Mosquitto has no web UI. It is accessible via MQTT clients on the LAN (port 1883) and by containers on the iot-backend network.

Architecture

• Image: eclipse-mosquitto
• Networks: iot-backend (internal bridge for IoT service communication)
• Reverse proxy: None — MQTT is not an HTTP service
• Init container: mosquitto-init chowns ./data/data and ./data/log to UID 3122

Security

• read_only: true with config mounted :ro
• user: "3122:3122" — runs as non-root
• Anonymous access is enabled by default since Mosquitto is only reachable on the internal Docker network and published LAN port.

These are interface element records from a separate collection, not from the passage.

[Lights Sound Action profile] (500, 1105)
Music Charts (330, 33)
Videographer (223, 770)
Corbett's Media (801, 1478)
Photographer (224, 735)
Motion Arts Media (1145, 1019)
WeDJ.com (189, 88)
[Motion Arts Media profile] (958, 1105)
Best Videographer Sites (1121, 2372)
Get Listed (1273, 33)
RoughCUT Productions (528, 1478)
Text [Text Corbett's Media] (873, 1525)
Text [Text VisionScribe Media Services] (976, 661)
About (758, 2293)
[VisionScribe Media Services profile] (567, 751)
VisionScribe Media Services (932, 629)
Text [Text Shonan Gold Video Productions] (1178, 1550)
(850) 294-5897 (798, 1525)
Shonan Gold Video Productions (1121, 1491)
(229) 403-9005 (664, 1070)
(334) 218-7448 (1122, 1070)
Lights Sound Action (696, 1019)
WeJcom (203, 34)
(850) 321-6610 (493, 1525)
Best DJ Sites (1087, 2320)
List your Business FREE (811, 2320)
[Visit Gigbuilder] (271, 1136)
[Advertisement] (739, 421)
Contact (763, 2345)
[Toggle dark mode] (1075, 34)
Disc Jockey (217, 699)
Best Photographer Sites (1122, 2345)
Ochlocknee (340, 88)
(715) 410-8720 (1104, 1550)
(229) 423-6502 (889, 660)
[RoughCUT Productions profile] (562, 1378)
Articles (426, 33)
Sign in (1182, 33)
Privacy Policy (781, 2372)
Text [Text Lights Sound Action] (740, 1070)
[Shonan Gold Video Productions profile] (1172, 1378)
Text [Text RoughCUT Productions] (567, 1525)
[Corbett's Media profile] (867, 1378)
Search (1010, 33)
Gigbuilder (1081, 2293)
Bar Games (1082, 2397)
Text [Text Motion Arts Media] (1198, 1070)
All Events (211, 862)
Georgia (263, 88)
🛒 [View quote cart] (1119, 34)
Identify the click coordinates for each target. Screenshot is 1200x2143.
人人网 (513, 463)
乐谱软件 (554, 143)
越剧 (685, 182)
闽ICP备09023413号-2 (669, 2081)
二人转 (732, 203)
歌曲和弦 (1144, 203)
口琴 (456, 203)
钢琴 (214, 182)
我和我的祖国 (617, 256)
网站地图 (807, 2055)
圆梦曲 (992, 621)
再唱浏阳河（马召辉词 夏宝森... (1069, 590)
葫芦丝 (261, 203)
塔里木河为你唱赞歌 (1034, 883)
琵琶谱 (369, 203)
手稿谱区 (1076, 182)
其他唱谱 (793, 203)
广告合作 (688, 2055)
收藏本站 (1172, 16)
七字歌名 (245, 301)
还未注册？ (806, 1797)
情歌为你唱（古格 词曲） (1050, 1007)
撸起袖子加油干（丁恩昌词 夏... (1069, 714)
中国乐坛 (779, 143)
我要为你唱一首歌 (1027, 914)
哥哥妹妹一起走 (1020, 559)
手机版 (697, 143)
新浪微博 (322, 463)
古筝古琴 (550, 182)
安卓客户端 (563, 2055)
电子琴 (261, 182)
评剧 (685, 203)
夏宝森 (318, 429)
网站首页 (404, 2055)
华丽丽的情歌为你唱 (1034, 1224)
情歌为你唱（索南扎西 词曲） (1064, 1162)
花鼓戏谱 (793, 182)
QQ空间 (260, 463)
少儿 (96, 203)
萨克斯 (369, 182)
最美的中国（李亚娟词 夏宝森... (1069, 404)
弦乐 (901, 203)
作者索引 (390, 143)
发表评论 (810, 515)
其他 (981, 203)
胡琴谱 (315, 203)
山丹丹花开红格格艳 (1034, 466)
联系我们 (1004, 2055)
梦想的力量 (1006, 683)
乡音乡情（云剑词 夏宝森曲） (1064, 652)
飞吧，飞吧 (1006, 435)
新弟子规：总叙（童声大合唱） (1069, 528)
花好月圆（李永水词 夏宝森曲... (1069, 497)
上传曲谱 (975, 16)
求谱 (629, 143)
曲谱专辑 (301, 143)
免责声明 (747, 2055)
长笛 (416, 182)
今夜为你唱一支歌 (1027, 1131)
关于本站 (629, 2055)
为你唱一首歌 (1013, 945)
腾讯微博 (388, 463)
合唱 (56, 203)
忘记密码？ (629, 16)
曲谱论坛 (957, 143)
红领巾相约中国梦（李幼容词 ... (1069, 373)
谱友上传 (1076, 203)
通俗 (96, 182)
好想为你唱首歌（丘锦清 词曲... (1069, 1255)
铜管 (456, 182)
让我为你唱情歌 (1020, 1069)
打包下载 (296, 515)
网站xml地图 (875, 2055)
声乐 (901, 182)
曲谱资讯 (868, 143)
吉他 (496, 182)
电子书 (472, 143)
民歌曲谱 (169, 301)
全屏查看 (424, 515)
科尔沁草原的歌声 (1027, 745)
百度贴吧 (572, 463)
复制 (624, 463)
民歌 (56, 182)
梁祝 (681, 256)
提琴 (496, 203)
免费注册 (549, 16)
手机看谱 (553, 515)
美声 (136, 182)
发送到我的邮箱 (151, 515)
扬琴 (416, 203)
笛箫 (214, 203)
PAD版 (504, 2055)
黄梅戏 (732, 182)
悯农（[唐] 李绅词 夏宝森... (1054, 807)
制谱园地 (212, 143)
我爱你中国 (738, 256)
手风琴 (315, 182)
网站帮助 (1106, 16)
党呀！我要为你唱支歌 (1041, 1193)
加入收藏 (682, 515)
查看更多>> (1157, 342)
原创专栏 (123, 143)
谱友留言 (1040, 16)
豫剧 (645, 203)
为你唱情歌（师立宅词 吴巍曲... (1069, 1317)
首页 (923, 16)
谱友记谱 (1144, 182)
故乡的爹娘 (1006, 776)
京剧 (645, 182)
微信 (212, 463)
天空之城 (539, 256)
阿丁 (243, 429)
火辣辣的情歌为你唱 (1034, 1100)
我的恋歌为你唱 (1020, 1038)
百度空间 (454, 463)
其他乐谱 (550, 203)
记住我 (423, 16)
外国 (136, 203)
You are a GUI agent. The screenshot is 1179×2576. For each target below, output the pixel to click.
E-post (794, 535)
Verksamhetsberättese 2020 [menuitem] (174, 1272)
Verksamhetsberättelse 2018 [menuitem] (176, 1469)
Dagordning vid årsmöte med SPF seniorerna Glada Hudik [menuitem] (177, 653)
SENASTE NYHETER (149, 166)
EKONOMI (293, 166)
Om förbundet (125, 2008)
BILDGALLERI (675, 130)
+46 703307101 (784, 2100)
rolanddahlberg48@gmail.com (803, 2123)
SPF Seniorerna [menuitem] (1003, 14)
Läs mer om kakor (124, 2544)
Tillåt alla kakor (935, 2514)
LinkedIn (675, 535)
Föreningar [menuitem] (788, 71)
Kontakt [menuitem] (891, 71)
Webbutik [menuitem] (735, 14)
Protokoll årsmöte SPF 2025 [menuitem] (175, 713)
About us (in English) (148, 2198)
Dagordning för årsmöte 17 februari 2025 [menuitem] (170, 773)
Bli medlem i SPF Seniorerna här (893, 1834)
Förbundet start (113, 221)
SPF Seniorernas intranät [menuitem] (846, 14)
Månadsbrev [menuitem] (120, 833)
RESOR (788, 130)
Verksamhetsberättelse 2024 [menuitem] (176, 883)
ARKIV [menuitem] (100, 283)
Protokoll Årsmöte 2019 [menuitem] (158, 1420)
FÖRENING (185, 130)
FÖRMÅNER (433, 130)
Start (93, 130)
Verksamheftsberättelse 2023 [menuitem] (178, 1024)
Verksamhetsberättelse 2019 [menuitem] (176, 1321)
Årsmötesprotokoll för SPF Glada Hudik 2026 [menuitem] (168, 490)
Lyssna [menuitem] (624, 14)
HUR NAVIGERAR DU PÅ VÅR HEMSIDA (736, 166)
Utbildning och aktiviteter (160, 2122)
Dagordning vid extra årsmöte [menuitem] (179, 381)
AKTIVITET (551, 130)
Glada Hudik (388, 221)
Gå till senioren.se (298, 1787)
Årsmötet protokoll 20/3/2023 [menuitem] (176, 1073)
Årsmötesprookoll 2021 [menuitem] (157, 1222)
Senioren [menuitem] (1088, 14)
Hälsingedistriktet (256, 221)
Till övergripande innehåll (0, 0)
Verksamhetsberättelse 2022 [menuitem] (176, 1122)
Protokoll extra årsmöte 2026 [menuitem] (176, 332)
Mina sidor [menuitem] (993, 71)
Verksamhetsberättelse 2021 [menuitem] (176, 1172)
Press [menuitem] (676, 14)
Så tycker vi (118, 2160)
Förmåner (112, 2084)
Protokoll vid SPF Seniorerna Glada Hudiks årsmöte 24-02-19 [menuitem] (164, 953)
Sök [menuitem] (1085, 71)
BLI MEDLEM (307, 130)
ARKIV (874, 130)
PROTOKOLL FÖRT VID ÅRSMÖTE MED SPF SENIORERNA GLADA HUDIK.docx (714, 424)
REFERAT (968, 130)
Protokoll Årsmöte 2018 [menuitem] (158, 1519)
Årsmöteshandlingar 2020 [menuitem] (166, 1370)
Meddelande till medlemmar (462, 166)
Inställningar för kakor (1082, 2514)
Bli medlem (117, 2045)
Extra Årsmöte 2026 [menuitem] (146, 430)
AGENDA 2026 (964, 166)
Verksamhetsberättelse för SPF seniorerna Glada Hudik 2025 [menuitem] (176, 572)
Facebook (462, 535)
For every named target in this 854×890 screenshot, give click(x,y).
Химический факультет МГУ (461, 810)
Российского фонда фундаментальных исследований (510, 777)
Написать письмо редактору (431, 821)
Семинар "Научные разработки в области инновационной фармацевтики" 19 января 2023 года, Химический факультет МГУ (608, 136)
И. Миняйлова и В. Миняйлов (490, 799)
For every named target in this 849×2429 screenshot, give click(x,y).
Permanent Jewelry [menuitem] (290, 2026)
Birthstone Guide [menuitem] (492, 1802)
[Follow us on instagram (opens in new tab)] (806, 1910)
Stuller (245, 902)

See config/mosquitto.conf to enable password authentication.

Secrets

Managed via secret.sops.env (SOPS-encrypted, decrypted to .env at deploy time):

• DOMAINNAME — base domain (used for consistency; not required by Mosquitto itself)

First-Run Setup

1. Create the dataset vm-pool/apps/services/mosquitto in TrueNAS
2. Create TrueNAS service account svc-app-mosquitto (UID/GID 3122)
3. Deploy the stack
4. Configure Home Assistant's MQTT integration to connect to mosquitto:1883

Upgrade Notes

Mosquitto follows semantic versioning. Review the changelog before major version upgrades.